Could you filter the records below and return each line that holds "computer"?

Input for this task
—————
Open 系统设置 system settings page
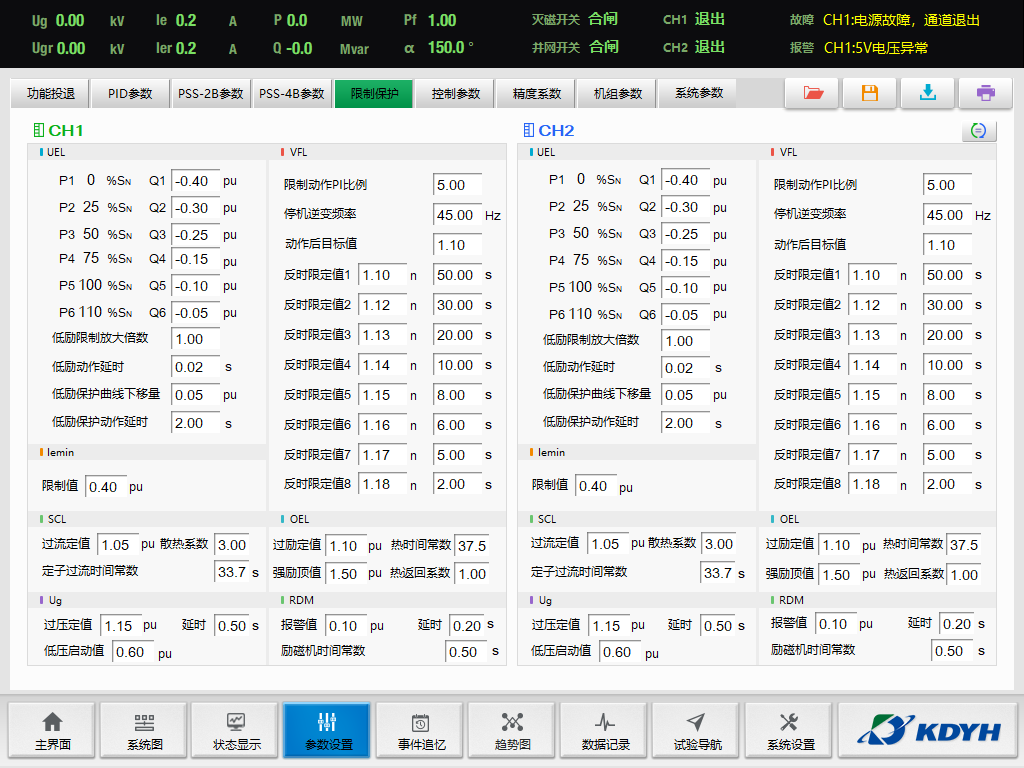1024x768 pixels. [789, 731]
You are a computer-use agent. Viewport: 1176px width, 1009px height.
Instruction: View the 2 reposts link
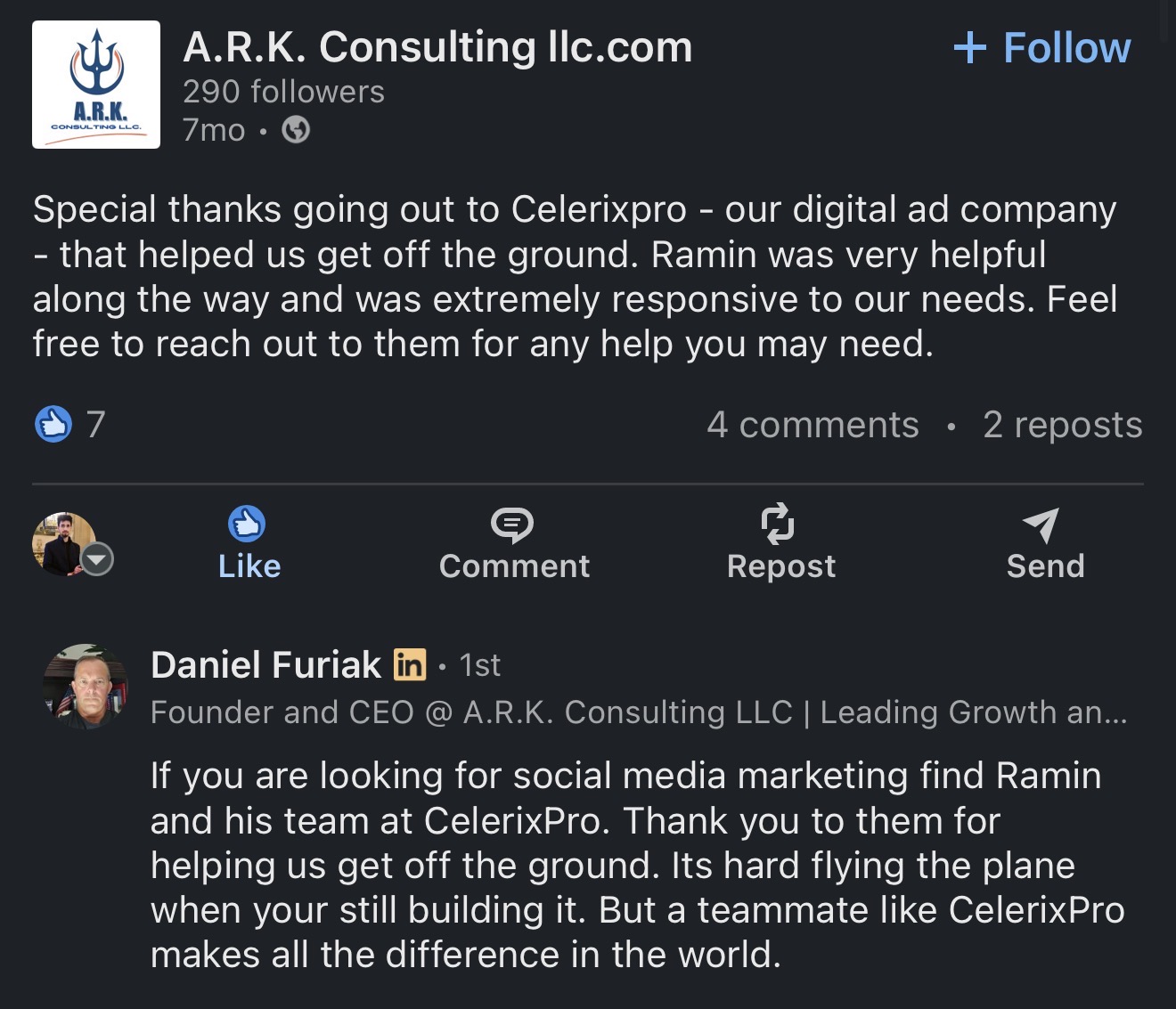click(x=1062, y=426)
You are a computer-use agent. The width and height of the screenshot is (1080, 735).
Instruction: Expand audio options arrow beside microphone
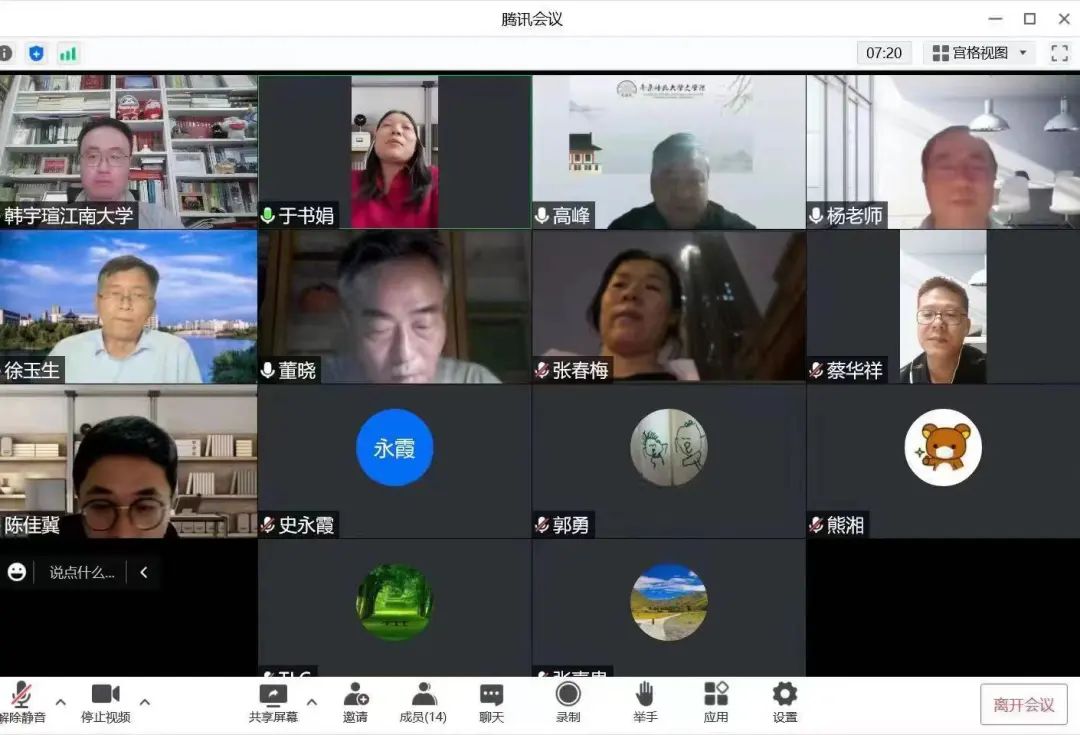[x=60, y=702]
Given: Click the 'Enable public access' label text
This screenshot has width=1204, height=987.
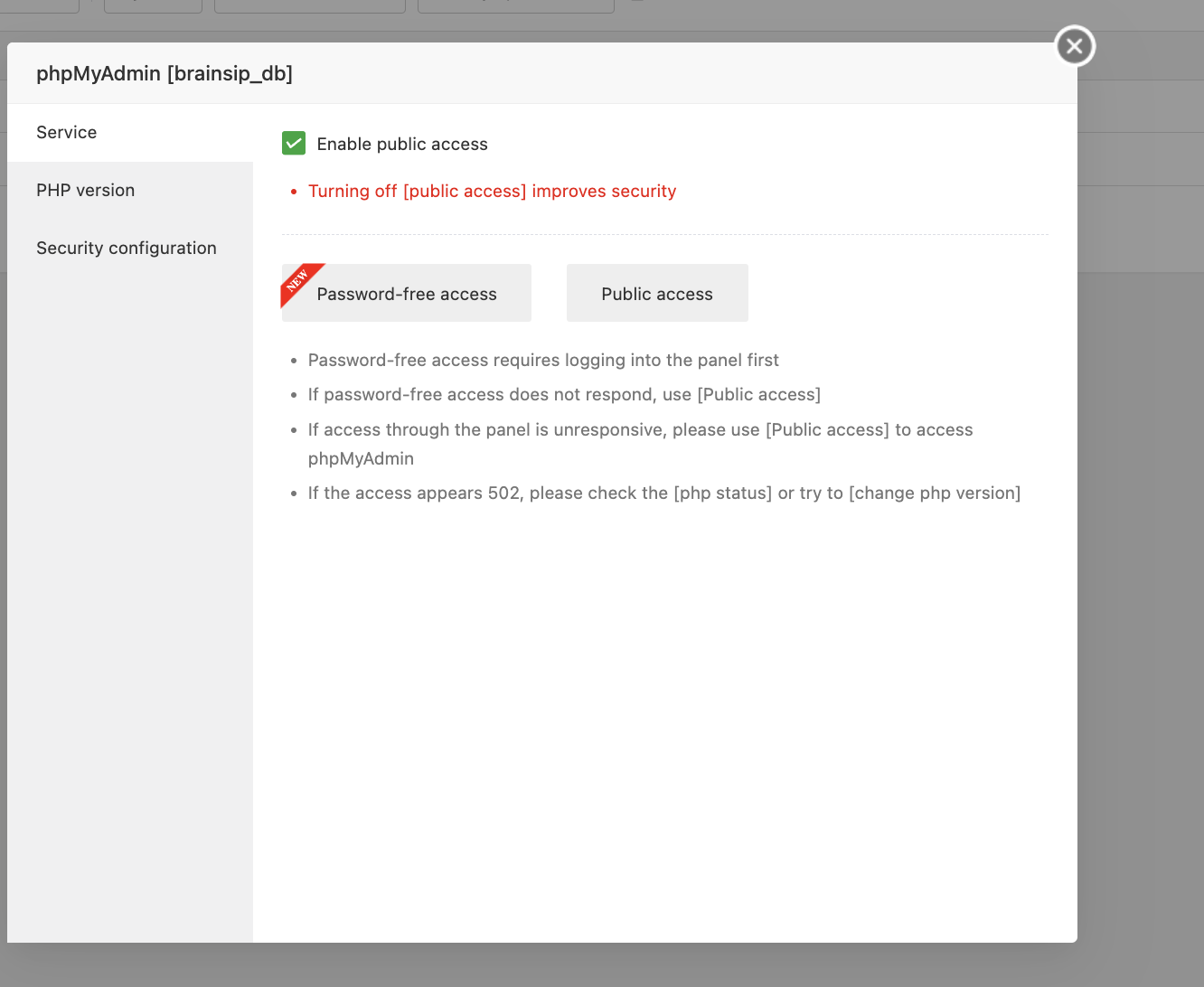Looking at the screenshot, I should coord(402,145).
—————
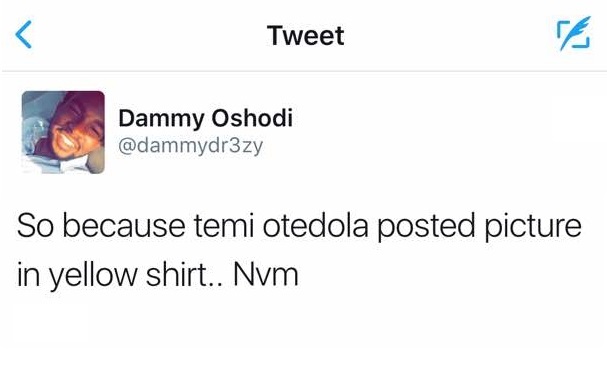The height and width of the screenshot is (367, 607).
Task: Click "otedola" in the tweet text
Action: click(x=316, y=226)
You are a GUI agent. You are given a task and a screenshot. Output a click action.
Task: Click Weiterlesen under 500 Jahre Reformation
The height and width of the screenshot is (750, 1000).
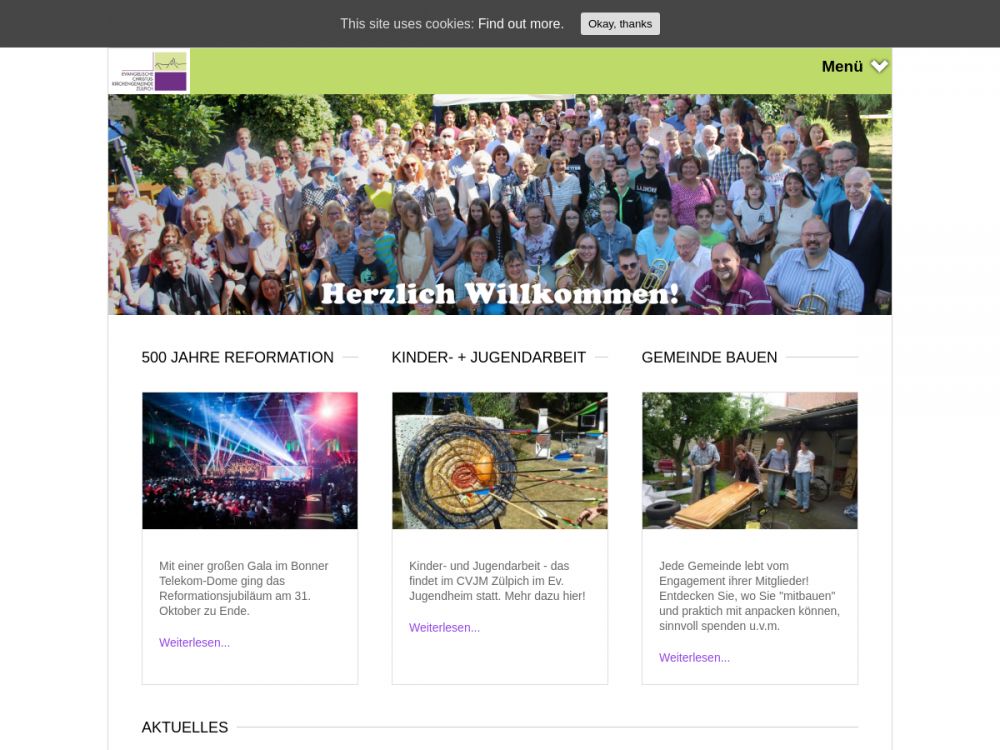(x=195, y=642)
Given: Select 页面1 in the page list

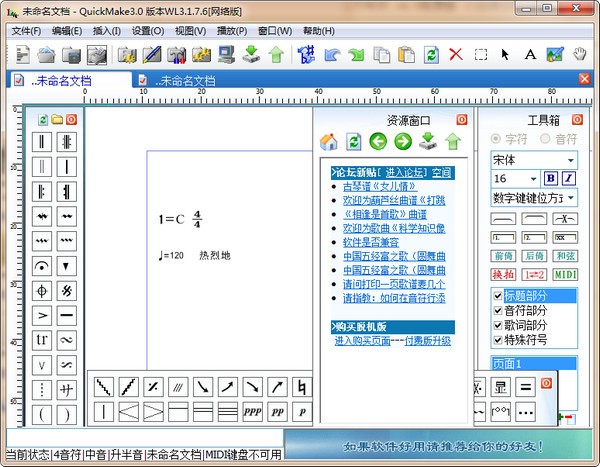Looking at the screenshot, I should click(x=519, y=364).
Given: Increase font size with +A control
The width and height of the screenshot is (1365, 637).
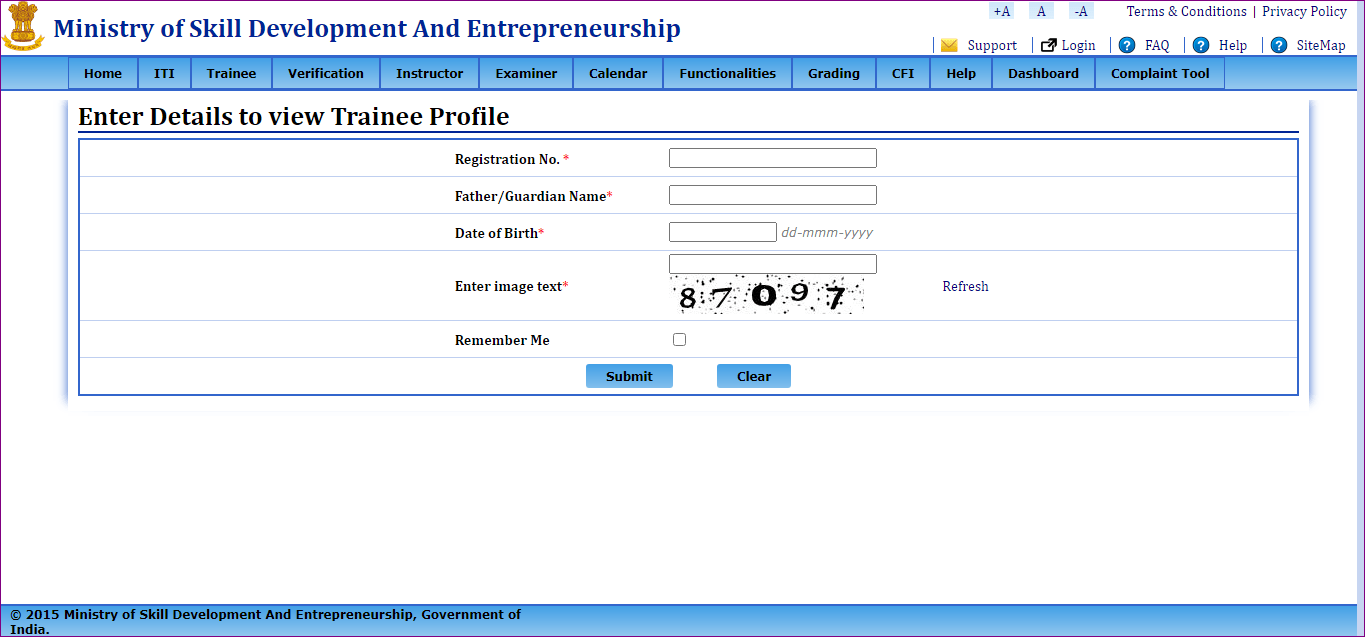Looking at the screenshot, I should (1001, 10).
—————
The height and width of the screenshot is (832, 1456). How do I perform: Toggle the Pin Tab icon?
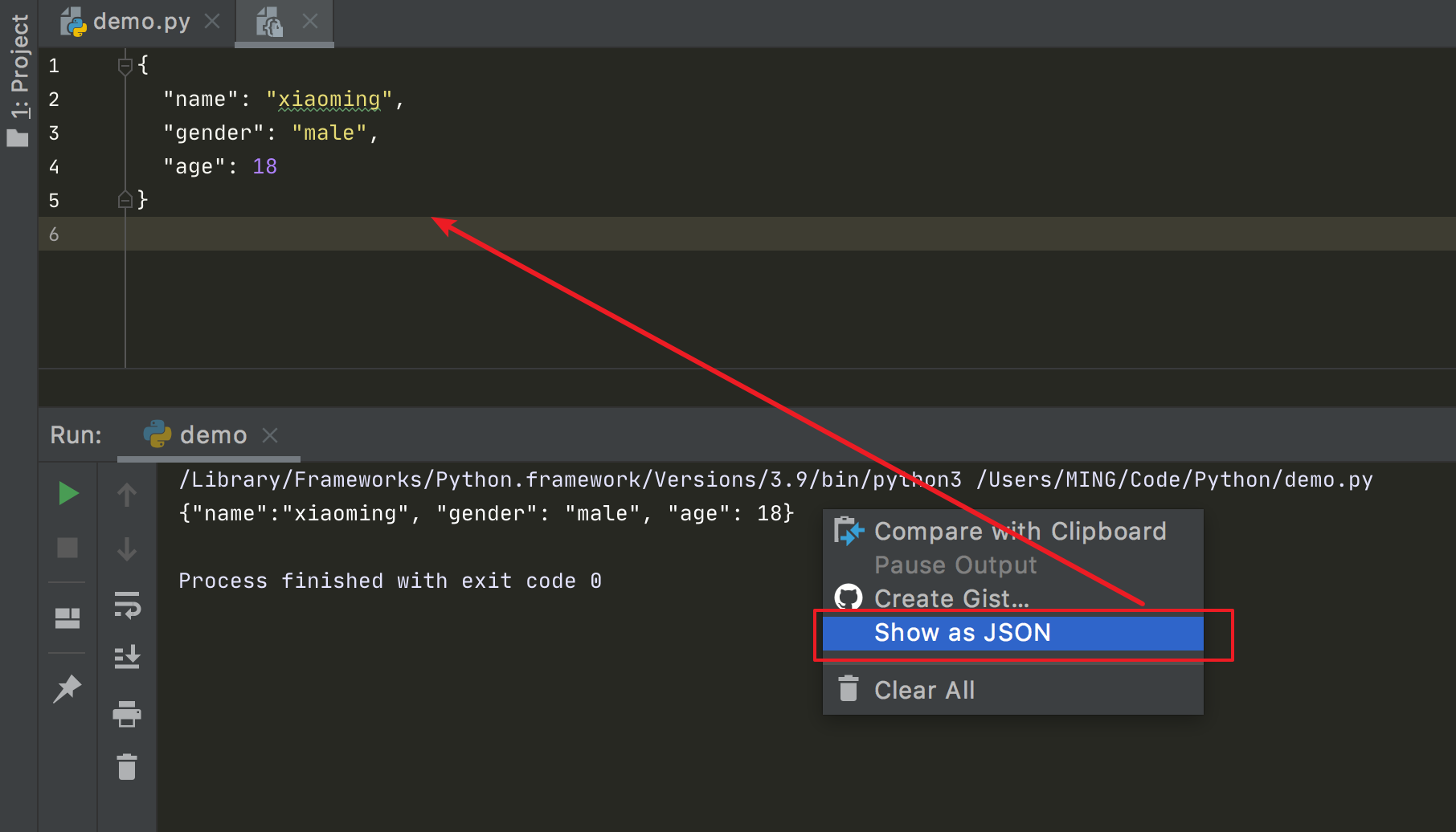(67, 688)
—————
Response box
You are a computer-use agent. Viewport: 1176px width, 1009px height.
You are a computer-use agent. The width and height of the screenshot is (1080, 735).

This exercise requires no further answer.